Remembering ’68: Race riots, political chaos, Vietnam and the assassinations of MLK and RFK

They took your life. They could not take your pride.

Those of us who lived through 1968 and are fortunate enough to still be around will attest to the fact that it was the most horrible of years.

It was a year filled with death and destruction, dominated by a faraway war that hit home on our TV screens on a daily basis. There were political assassinations and there were riots based on race and riots fueled by rage. And then came some really bad election results. A lot has happened in the 50 years since 1968, but when you get down to it, not nearly enough has happened.

People today will say that 2017 was a tumultuous year, but it really wasn't. It was the old sound and fury thing, signifying nothing. Seriously, 50 years from now, what will historians say about 2017? The worst president in the history of the country appointed a liberty-hating cracker to the Supreme Court and then Republicans passed a tax cut for rich people. Not exactly earth-shaking news.

Think about this: The first big news story of 1968 involved North Korea. The U.S.S. Pueblo was a spy ship off the coast of North Korea. It was doing what spy ships had done since the cessation of open warfare on the Korean Peninsula 15 years earlier—it was spying. However, the United States has always contended that the ship was in international waters. The North Koreans disagreed and opened fire on the ship, killing an American seaman. They boarded the ship and took it and its crew to North Korea.

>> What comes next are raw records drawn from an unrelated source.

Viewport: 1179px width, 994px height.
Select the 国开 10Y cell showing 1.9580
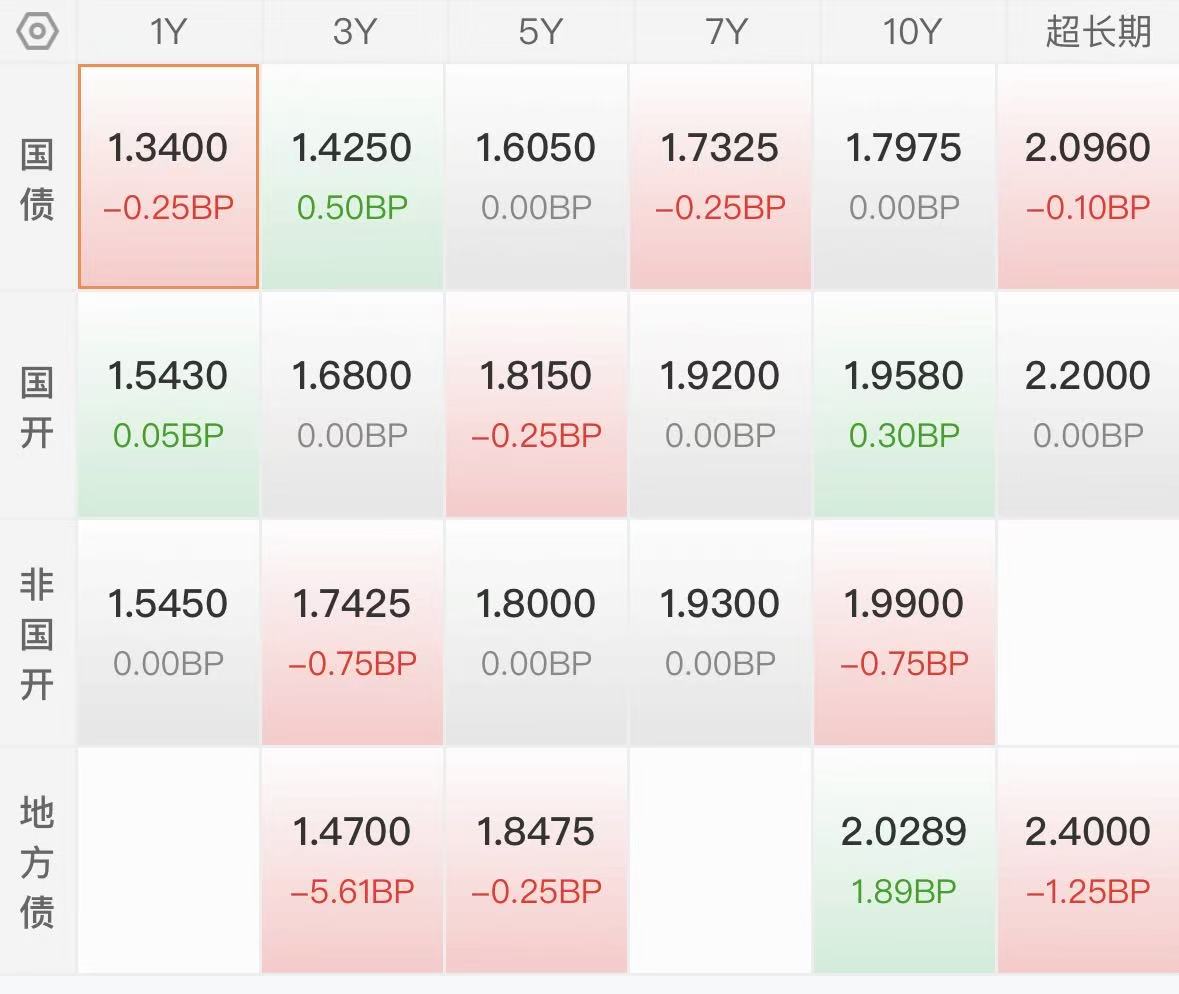(x=905, y=405)
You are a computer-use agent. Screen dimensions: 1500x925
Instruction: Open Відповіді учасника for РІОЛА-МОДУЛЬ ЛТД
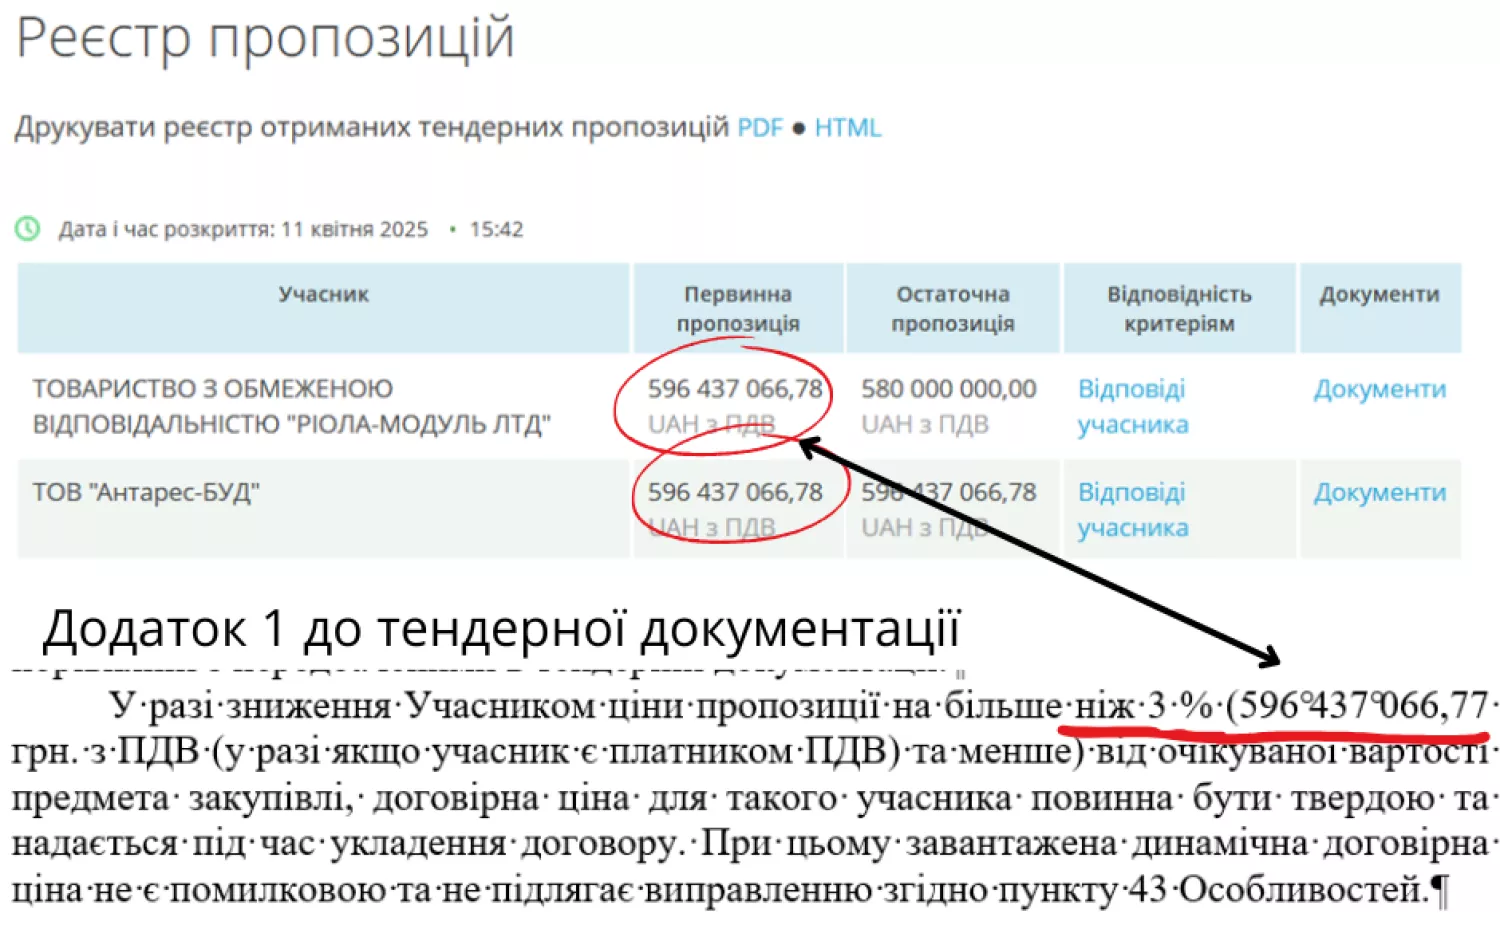pyautogui.click(x=1132, y=406)

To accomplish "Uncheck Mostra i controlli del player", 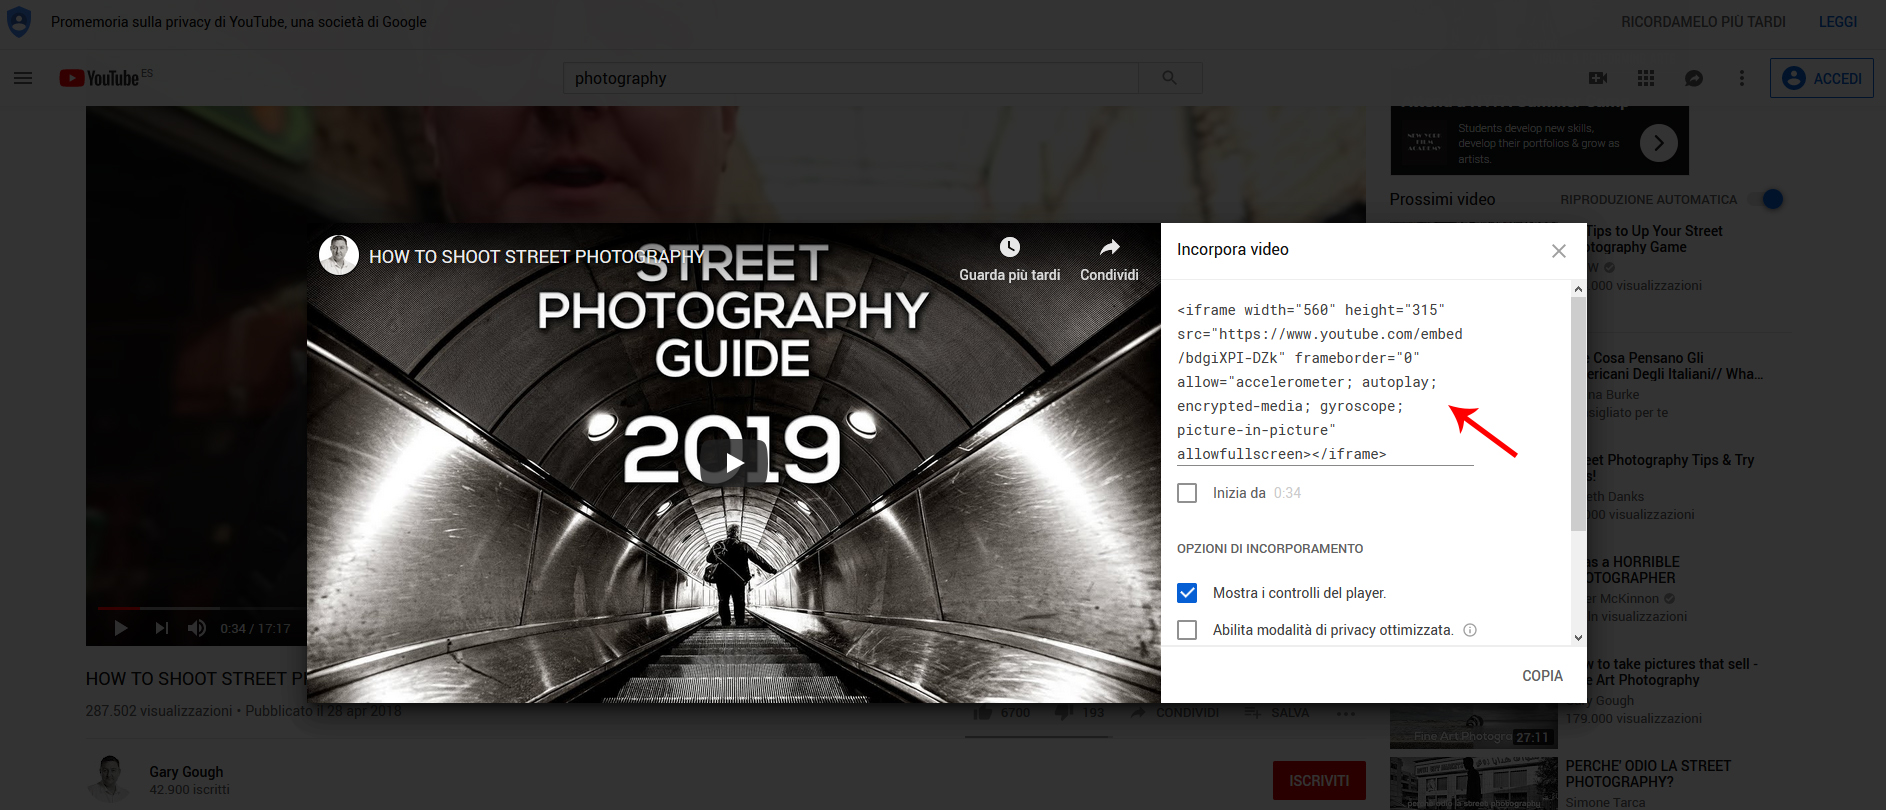I will coord(1187,593).
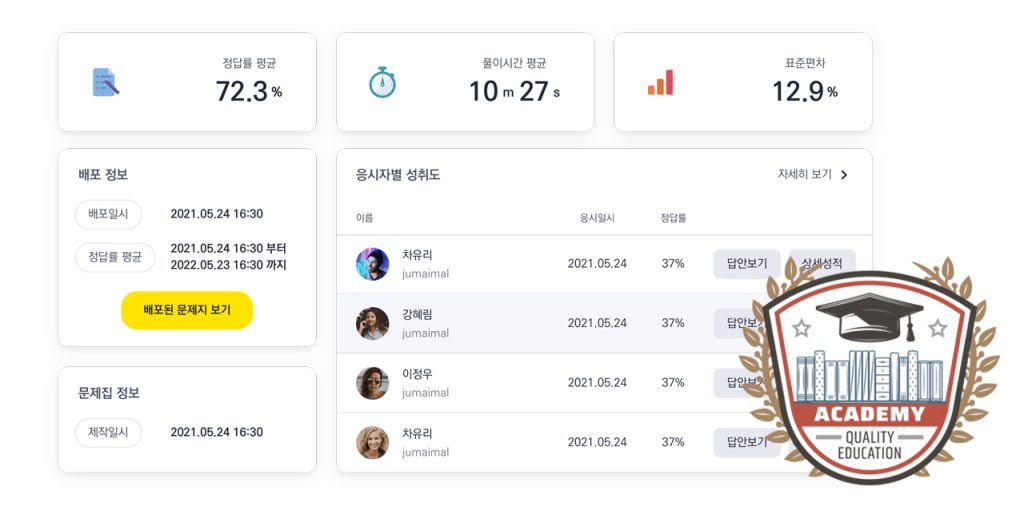1024x511 pixels.
Task: Click the bookshelf graphic on the Academy badge
Action: (x=869, y=376)
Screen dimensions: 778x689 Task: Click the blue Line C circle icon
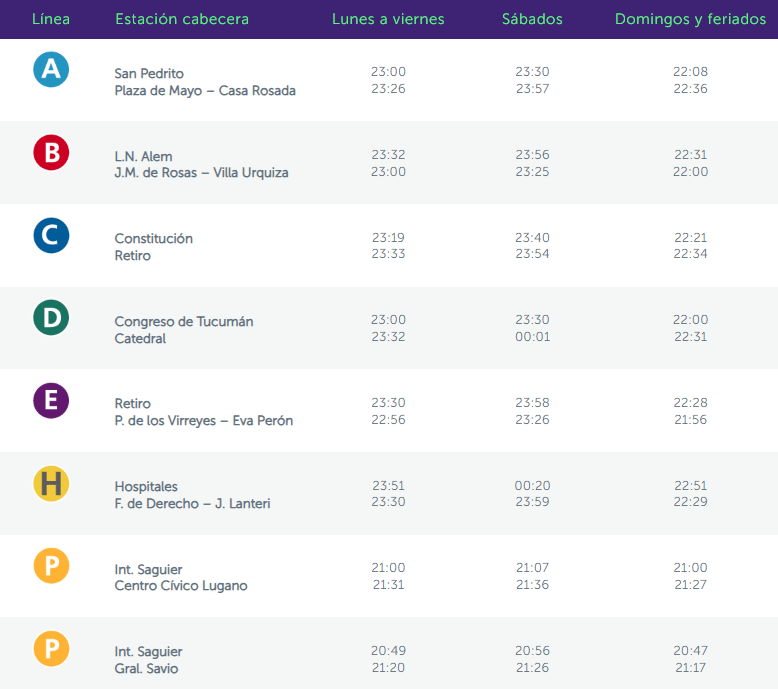coord(51,235)

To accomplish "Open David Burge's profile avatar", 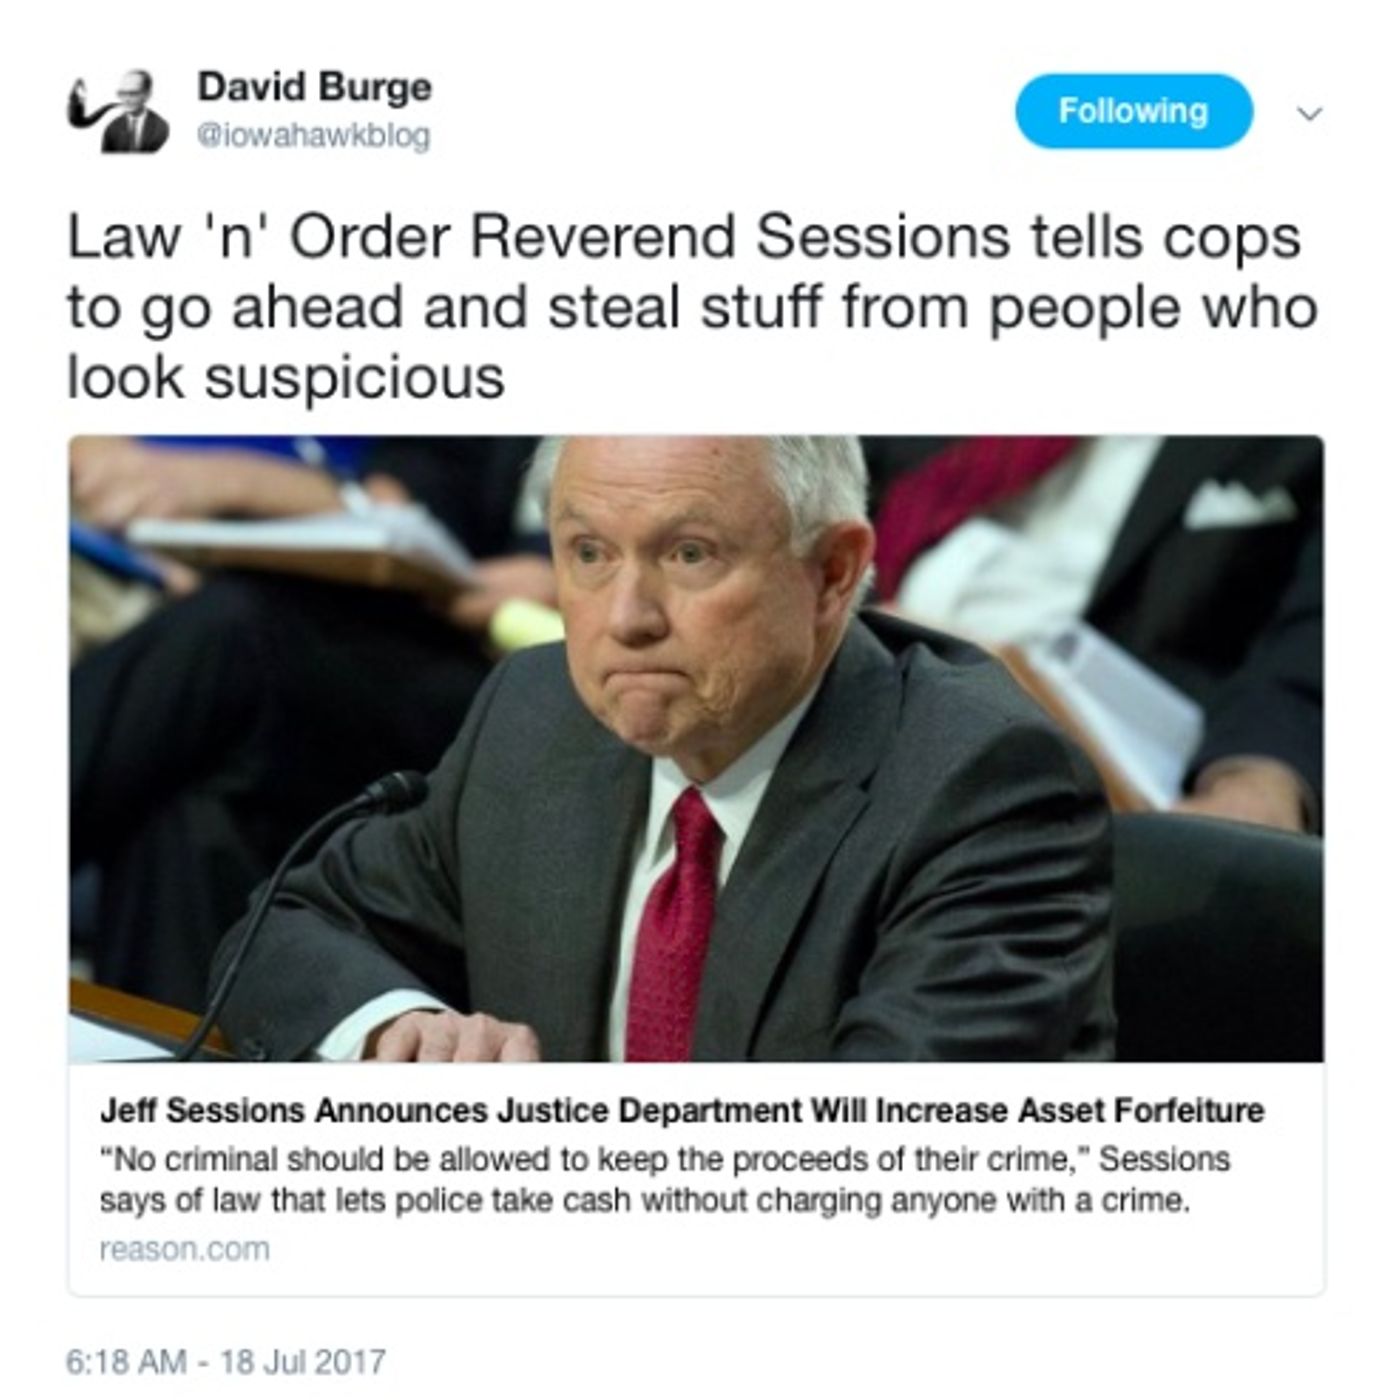I will point(117,109).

For a brief time, it looked like the shooting was going to start back up in those parts, but then it settled into an ugly diplomatic standoff. There's a famous photograph taken of the crew by their captors. One of the crewmen down front is giving the finger with both hands. He later got beaten for it, but it damn sure made young me proud to be an American. The crew was released later that year, but the North Koreans kept the ship. They were probably trying to figure out how the Americans had managed to get electricity to work out in the open sea.

Right after that came the Tet Offensive, which shocked Americans and pretty much ended the presidency of Lyndon Johnson. LBJ's presidency, which began not long after the assassination of John F. Kennedy with the somber words before Congress, "All I have I would have given gladly not to be standing here today..." He used all of his political skills to push through the Civil Rights Bill and then the Voting Rights Act, the two most important pieces of legislation of the 20th century. He then embarked on his sweeping (if, in retrospect, misguided) War on Poverty.

He was rolling and then he bet wrong on Vietnam. The images coming through on the nightly news of fighting the streets of Saigon were shocking. The average American thought that the fighting was all up north and that it would be over soon. What we then saw was the equivalent of Nazis running through the streets of London, heading toward No. 10 Downing Street. As a military action, the Tet Offensive was actually a failure, but it flipped a switch on in America and history turned.

There aren't enough words in this computer to describe the impact of the assassinations of Martin Luther King and then, just two months later, Bobby Kennedy. Their deaths were painful and personal and they forever made America an uglier and less-hopeful place.

There were riots all over America after King was killed. Two notable exceptions were Indianapolis, which saw Presidential candidate Bobby Kennedy walk through the streets of the black area of that city, speaking from the heart to huge throngs of African-Americans who had spilled into the streets. The other was Boston, which benefited from the presence of the Godfather of Soul. I've mentioned it in this publication before, but do yourself a favor and Google "The Night James Brown Saved Boston."

Riots of various types (race, anti-war, political) continued on through the summer and culminated with the "Whole World Is Watching" riots outside the Democratic National Convention in Chicago. With front-runner Bobby Kennedy dead, the Dems had to choose between Vice-President Hubert Humphrey, an eminently decent man who was saddled with the failed Vietnam policy of his boss, and Eugene McCarthy, another decent man who had the political charisma of dry toast.

Richard Nixon was elected President and we all know how well that turned out. He benefited from the fact that openly racist George Wallace won the electoral votes from five Southern states in a third-party bid. When Lyndon Johnson signed the Civil Rights Act, he told people that civil rights legislation would turn the South Republican. He got that one right.

The year ended on an oddly hopeful note as Apollo 8, with Commander (and Tucson High grad) Frank Borman reading from the Bible on Christmas Eve as the capsule orbited the Moon.

We survived 1968, but it still ripples through our lives. Let's try not to merely survive 2018. Let's grab hold of it and bend it to our collective America will. Let's move past the nonsense of "Make America Great Again." America, even at its most imperfect, has always been great.

We need to make America, America again.